Ana Paula Pimentel Walker
Assistant Professor Ana Paula Pimentel Walker received a PhD in anthropology from the University of California, San Diego, master’s degrees in both urban planning and Latin American studies from the University of California, Los Angeles, and a law degree from Brazil. Pimentel Walker’s research, teaching, and service has focused on amplifying the voices of informal dwellers (Brazil), migrants (Michigan), and other minorities in the planning process, while identifying, evaluating, and disseminating participatory mechanisms that promote socially and environmentally just cities.
Ana Paula Pimentel Walker and her research partner, Maria Arquero de Alarcon, were amongst Taubman College faculty members to receive prestigious awards from the Association of Collegiate Schools of Architecture. At the 2019 Architectural Education Awards, the duo won the Collaborative Practice award for their project “Young, Informal, and Sustainable: Devising Urban Strategies for Young Informal Land Occupations”. The project focused on a collaboration between a network of people and organizations in order to create a community space for informal land occupants in the community.
The Dow Distinguished Awards for Interdisciplinary Sustainability awarded 1st place to the student-led project advised by Ana Paula Pimentel Walker. The project addressed housing and environmental concerns in an informal settlement in Brazil and used the award money to develop sustainable housing prototypes. The Dow Distinguished Awards are granted to projects with an interdisciplinary and student-led nature focusing on sustainable actions and outcomes.
The urban planning capstone and architecture studio, taught by Ana Paula Pimentel Walker and Maria Arquero de Alarcon, was one of the recipients of the Ford Community College Challenge. The goal of the challenge was to fund student projects designed to offer tangible solutions to a community. The project the class designed focuses on housing and environmental conflicts in an informal settlement community near Sao Paulo, Brazil. View Award
Ana Paula Pimentel Walker instructed a Master’s of Urban Planning studio where the students created a hands-on project for a real-world client. The project focused on an informal settlement in Sao Leopoldo, Brazil where the students worked with the community to implement improvements. The project won multiple awards, which allowed the students to travel to the project site and learn the in’s and out’s of implementing changes in response to environmental challenges.
Ana Paula Pimentel Walker assessed housing needs in a slum dwelling in Brazil using a Participatory Budget method. The Participatory Budget method involved members of the community in the decision-making process about spending needs and service delivery. Pimentel Walker found that when slum dwellers were involved in all parts of the Participatory Budget approach, there was a more effective distribution of housing and infrastructure.

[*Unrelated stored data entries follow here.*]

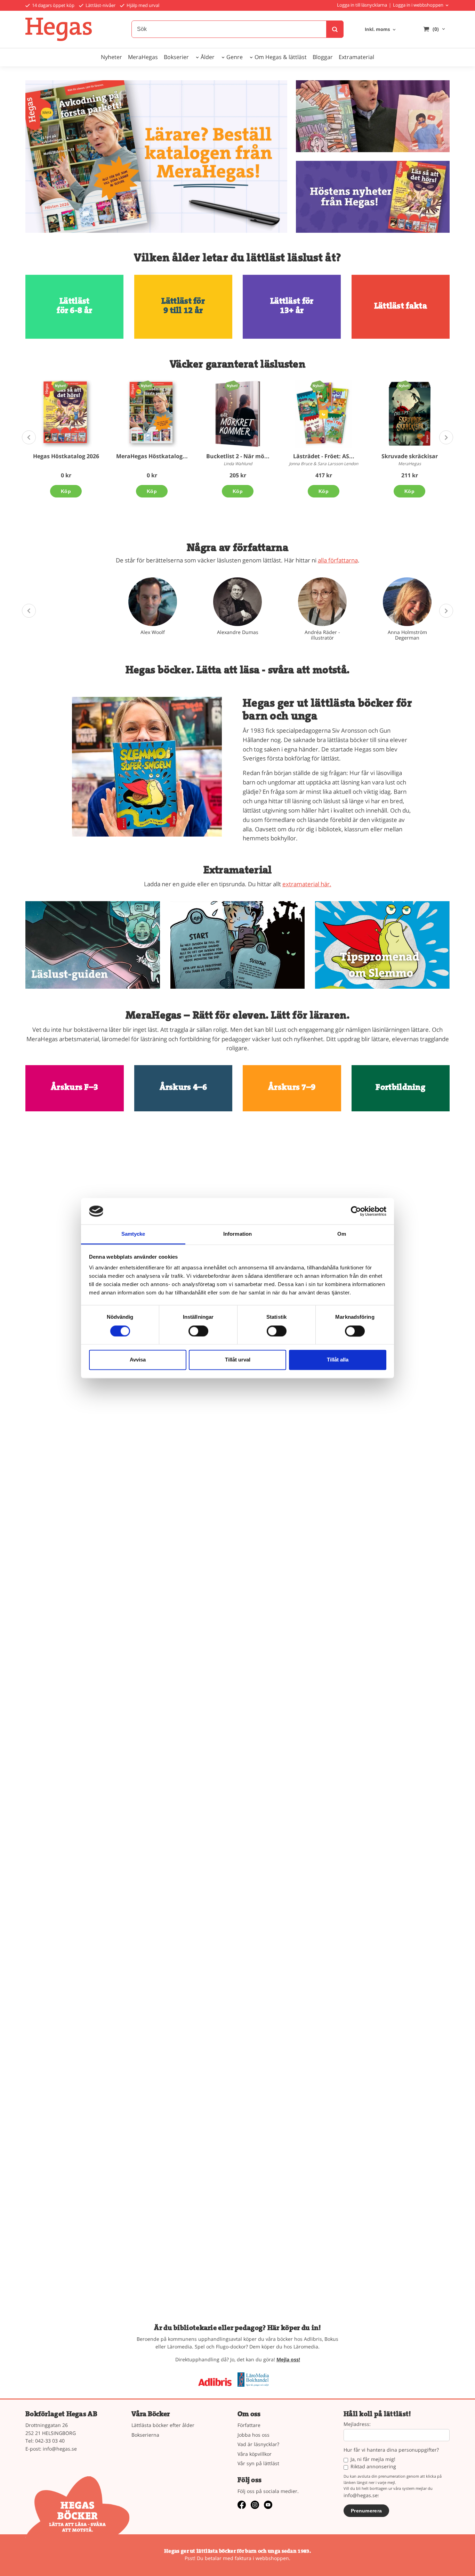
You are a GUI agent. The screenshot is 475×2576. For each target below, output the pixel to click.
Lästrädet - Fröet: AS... (323, 456)
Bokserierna (145, 2434)
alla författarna (338, 560)
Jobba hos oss (253, 2434)
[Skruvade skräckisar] (404, 386)
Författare (249, 2425)
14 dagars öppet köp (52, 5)
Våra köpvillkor (255, 2454)
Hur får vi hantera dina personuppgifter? (391, 2450)
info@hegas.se (60, 2448)
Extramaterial (356, 57)
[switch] (198, 1330)
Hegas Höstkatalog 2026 (66, 456)
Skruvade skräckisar (409, 456)
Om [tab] (341, 1234)
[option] (66, 438)
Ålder (208, 57)
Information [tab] (237, 1234)
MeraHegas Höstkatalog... (152, 456)
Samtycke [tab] (133, 1234)
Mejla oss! (288, 2359)
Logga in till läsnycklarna (362, 5)
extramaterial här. (306, 884)
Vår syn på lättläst (258, 2463)
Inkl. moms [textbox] (377, 29)
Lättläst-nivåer (99, 5)
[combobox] (381, 29)
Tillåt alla (337, 1360)
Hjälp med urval (142, 5)
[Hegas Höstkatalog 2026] (60, 386)
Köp (66, 491)
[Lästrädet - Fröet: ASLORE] (318, 386)
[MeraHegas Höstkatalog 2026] (146, 386)
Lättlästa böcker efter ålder (162, 2425)
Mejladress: (357, 2424)
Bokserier (176, 57)
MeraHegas (143, 57)
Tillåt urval (237, 1360)
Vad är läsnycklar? (258, 2444)
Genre (234, 57)
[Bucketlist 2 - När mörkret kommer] (232, 386)
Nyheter (111, 57)
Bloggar (323, 57)
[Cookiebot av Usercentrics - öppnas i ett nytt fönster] (355, 1211)
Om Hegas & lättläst (281, 57)
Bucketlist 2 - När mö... (237, 456)
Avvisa (138, 1360)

Mega-events, such as the World Cup and the Olympics, have caused protests in Brazil because the event covers up the deeply entrenched problems in the community. Ana Paula Pimentel Walker looks into the phenomenon of a country focusing on its future, in the form of preparing for such mega-events, to escape the present.
The Conflation of Participatory Budgeting and Public–Private Partnerships in Porto Alegre, Brazil: The Construction of a Working‐Class Mall for Street Hawkers
Ana Paula Pimentel Walker analyzed the impact of social class and its role in transforming public-private partnerships in urbanization. During the construction of a shopping mall in Porto Alegre, Brazil, Pimentel Walker used participatory planning methods to involve the community in the development. She found that social class can play an important role in developing new methods of urbanization.
Embodied identity and political participation: Squatters’ engagement in the participatory budget in Brazil
In this publication, Ana Paula Pimentel Walker analyzes the relationship between identity and social and political participation amongst a squatter community in Brazil. She studied the engagement of squatters in the participatory budget and how their engagement changed in relation to their identities. She found that different identities, specifically positional versus embodied identities, had implications on how the squatters engaged in participatory governance.